Uptake of new variant-specific COVID-19 booster shots has been slow in Minnesota, despite continued evidence that the vaccine protects against severe outcomes from the infectious disease.
Less than 240,000 doses of the bivalent boosters have been administered in Minnesota this month after they were recommended for fully vaccinated people 12 and older. While 3.7 million Minnesotans in that age range have received some COVID-19 vaccine, only 3.9% are considered up to date, according to the state's weekly pandemic update on Thursday.
Up to date means they have completed the initial series or received an older booster within the past two months, or they have received the new booster more recently.
Gov. Tim Walz said he was concerned about the lack of progress on Wednesday, when he received his influenza shot at a public event and encouraged Minnesotans to seek the recommended vaccinations.
"It is more clear, now than ever," Walz said. "The way to stay out of the hospital and certainly to avoid fatality in this [COVID-19 pandemic] is to get the booster."
COVID-19 levels in Minnesota are flat or declining, showing none of the increases yet that occurred after the start of the K-12 school year in the past two years. New coronavirus infections have remained below 1,000 per day in Minnesota in September, down from about 1,400 per day in early August. The infection numbers only show positive results at clinics and testing centers. At-home test results are not publicly reported.
Pandemic pressure has remained low all summer on Minnesota hospitals, which on Tuesday had 416 inpatient COVID-19 cases, including 41 in intensive care. On the same date in 2021, the severe delta variant had pushed Minnesota to 768 COVID-19 hospitalizations, including 196 patients requiring intensive care.
Thursday's pandemic update still showed a disparity by vaccination status in severe outcomes. Unvaccinated Minnesotans make up 24% of the state's adult population, but 37% of the 2,740 COVID-19 patients admitted to hospitals since July.

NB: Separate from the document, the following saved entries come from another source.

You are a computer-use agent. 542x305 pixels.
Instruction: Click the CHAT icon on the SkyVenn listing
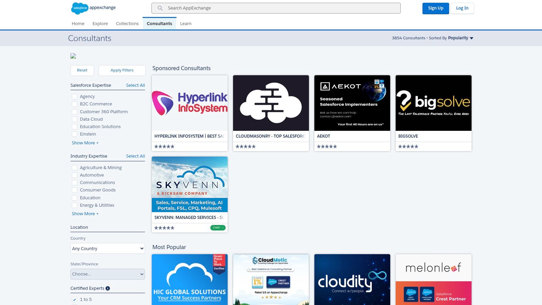(217, 228)
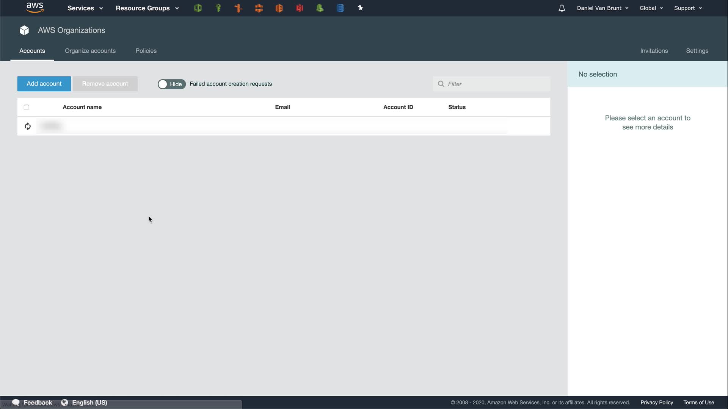Check the select-all accounts checkbox
This screenshot has height=409, width=728.
(x=26, y=107)

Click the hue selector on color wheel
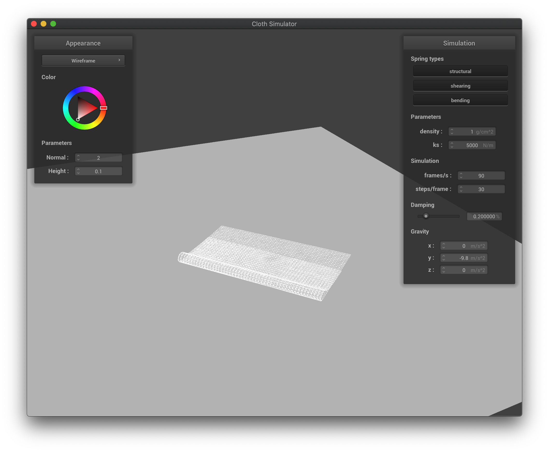point(103,108)
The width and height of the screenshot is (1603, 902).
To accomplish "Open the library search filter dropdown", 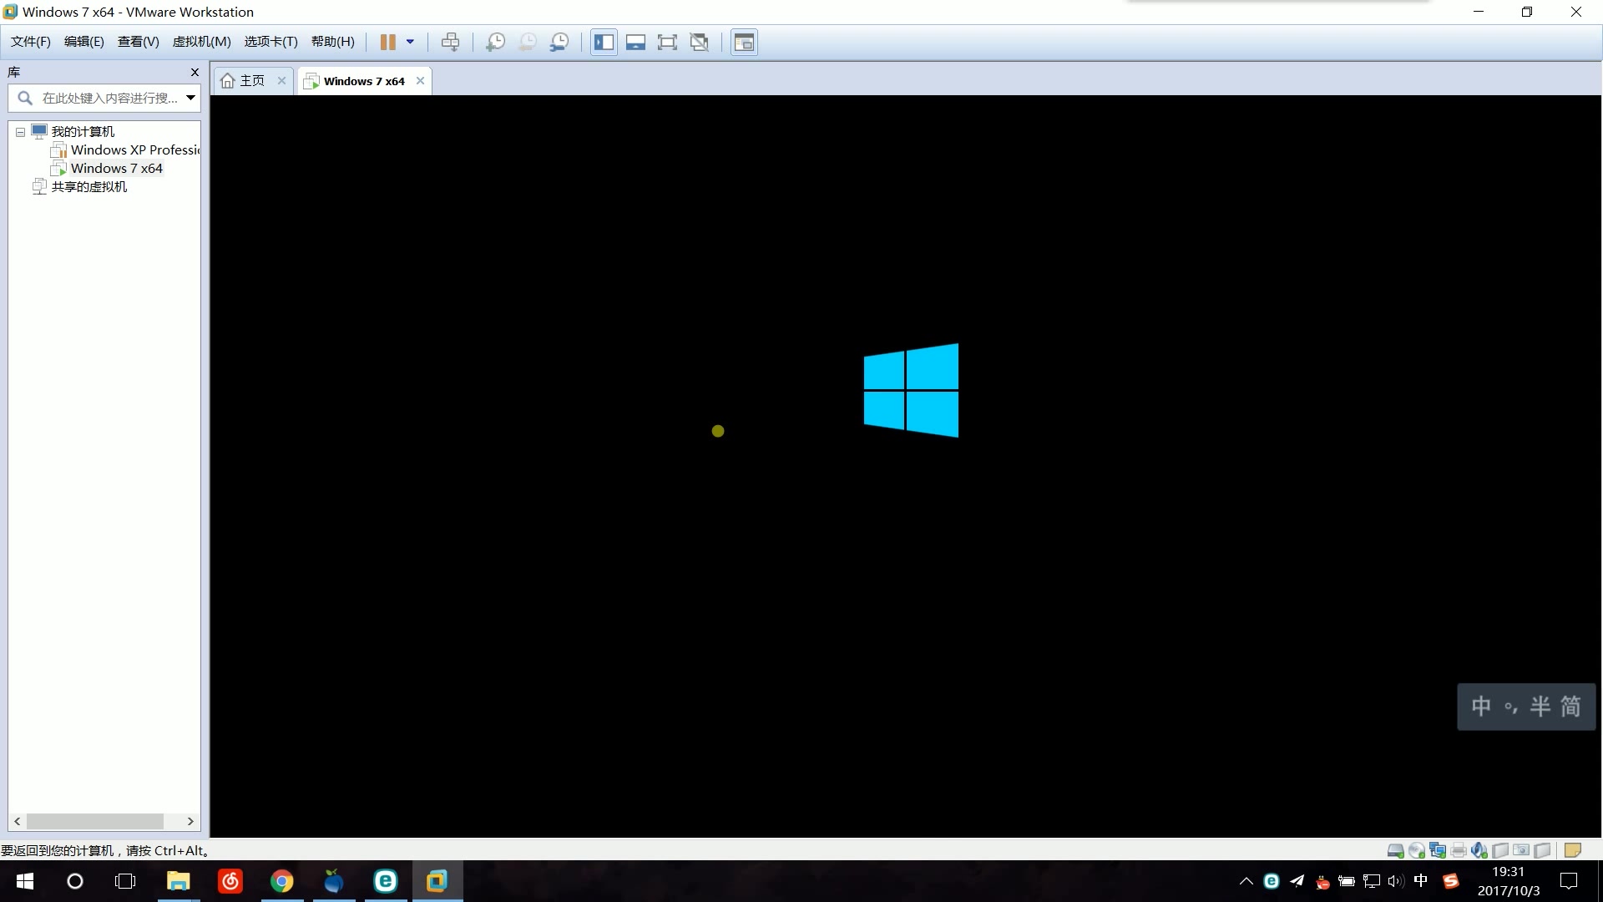I will point(190,98).
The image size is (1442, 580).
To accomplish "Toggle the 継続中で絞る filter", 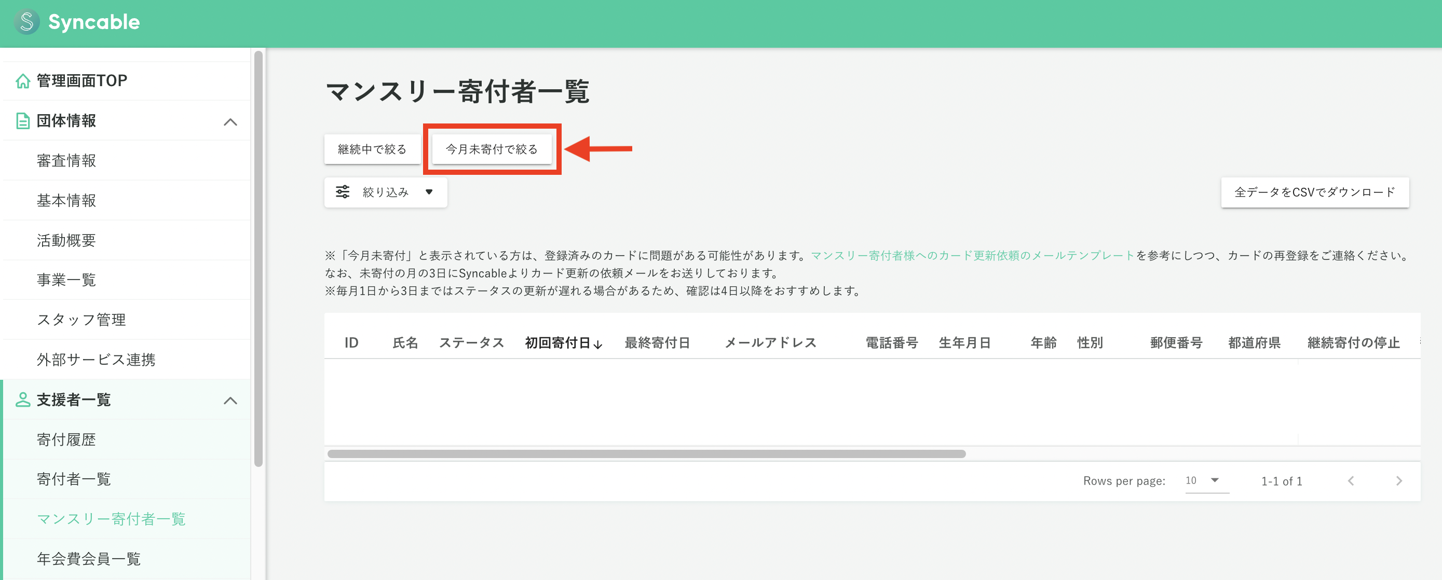I will point(372,149).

Seniors remain at greatest risk from COVID-19, making up 88% of the 160 deaths since July. Unvaccinated Minnesotans make up 7% of the senior population, but 21% of recent COVID-19 deaths.

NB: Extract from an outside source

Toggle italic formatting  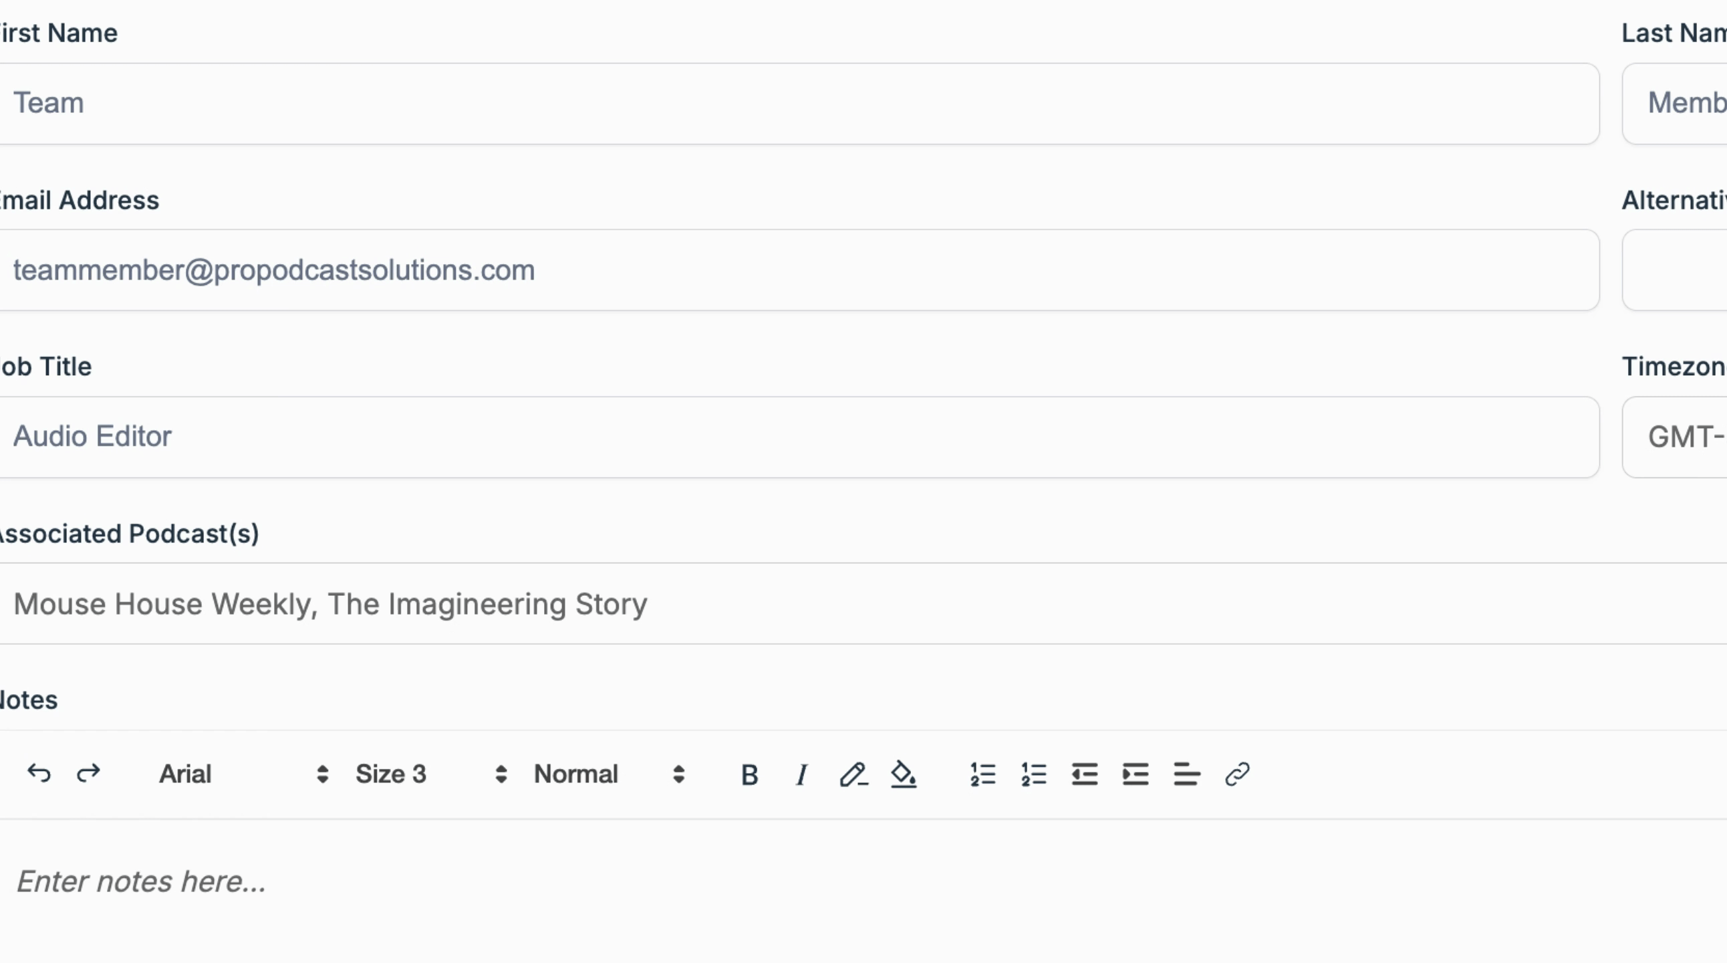801,775
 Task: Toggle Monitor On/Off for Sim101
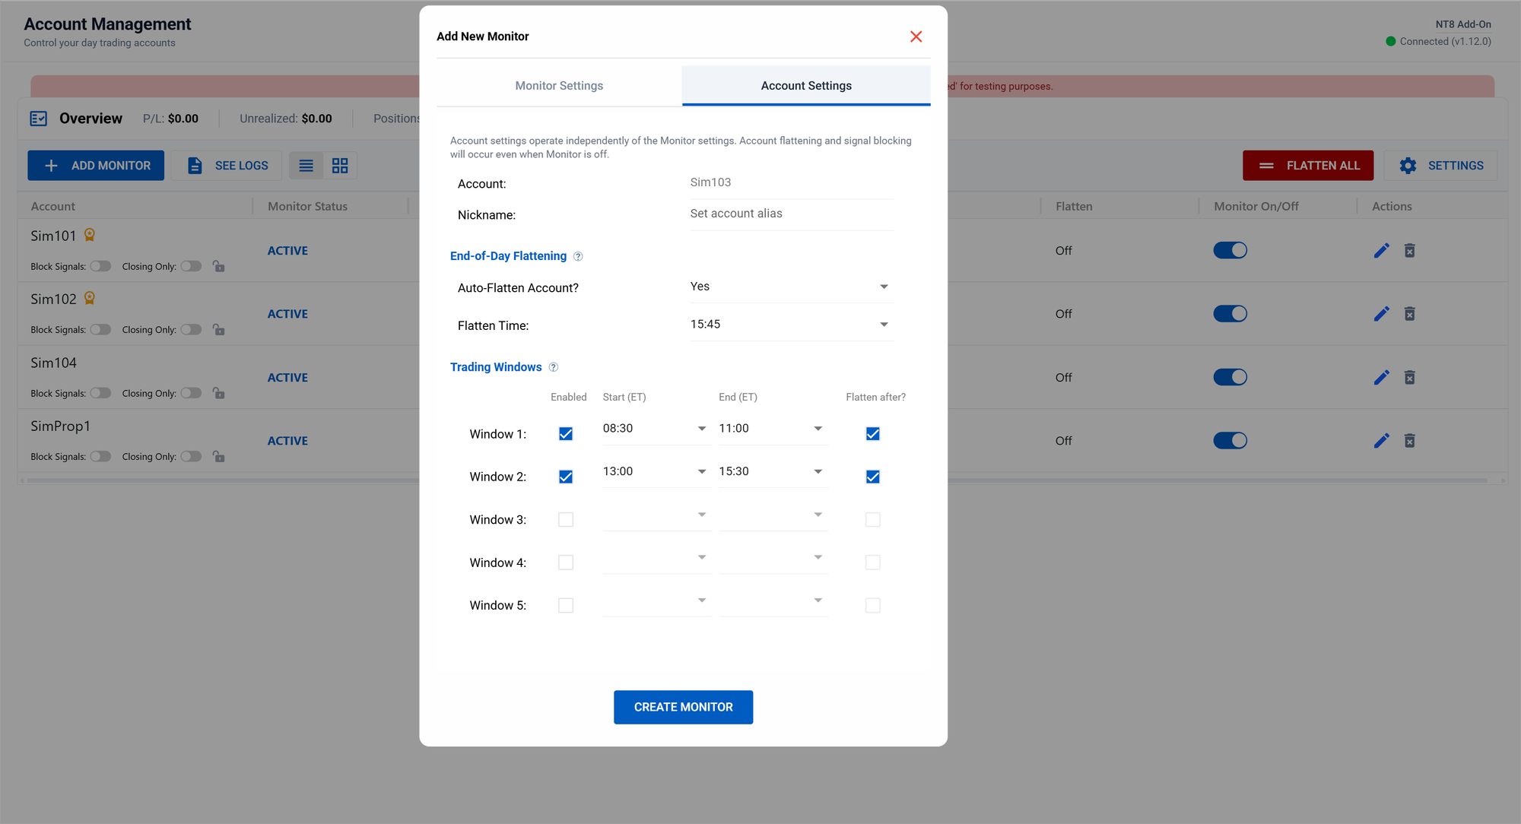point(1230,250)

Minnesota ranks 24th among states in the percent of its population that has received any COVID-19 vaccine, according to the Centers for Disease Control and Prevention, but second among states in the share of eligible residents who have received at least one booster.
The lack of interest in the latest boosters — formulated to increase protection against the omicron variants of the coronavirus — stems from a mix of reasons. Some people aren't as motivated, because the rate of severe COVID-19 illness has declined. Others are waiting the recommended three months after coronavirus infections to receive the boosters, or for signs of greater COVID-19 prevalence this fall.

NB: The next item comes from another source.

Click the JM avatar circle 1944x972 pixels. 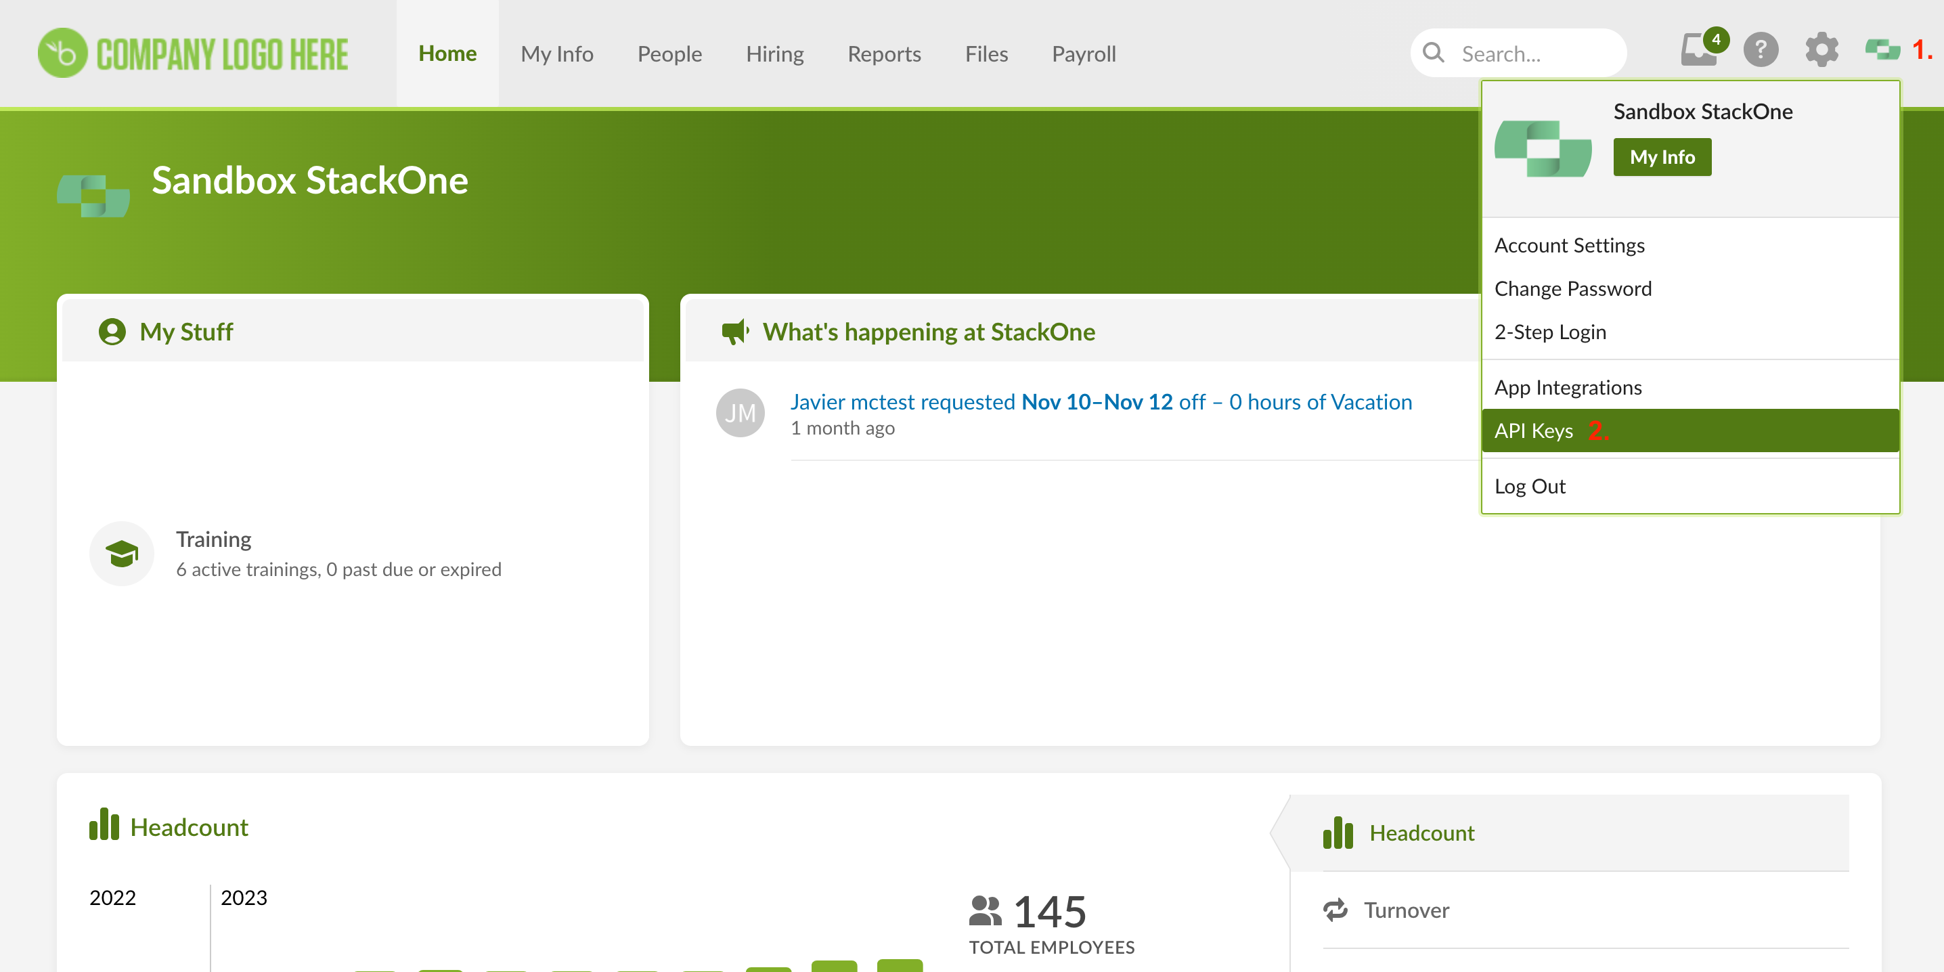click(x=740, y=413)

Concerns about vaccine safety and side effects remain, but confusion over eligibility appears to be a notable problem.
Brenda Mulry and her husband are eligible because they received a second COVID-19 booster in April, more than two months ago. (The new booster is recommended regardless of the number of prior boosters.) But they were rebuffed after an hourlong drive from St. Paul to their appointment at the Allina Health clinic in Buffalo, where a clinician said they weren't eligible.
While the drive was pleasant and they received flu shots, Mulry and her husband left frustrated. "They should be happy when somebody is trying to be proactive," she said.
Genetic sequencing of a sampling of positive coronavirus specimens since mid-August has found that almost 99% involved the omicron BA.4 or BA.5 variants — both of which are targeted by the new Moderna and Pfizer bivalent boosters.
While an omicron BA.2.75 variant has been closely tracked, it has yet to produce any uptick in infections. Sequencing found a single infection involving that variant last week. State leaders said the new boosters would enhance protection against that mutation as well.
Globally, there is fresh concern about other variants outside the omicron lineage that could present new threats and evade immunity from recent infections or vaccinations, said Michael Osterholm, director of the University of Minnesota's Center for Infectious Disease Research and Prevention. "These variants have levels of immune evasion we've never seen before."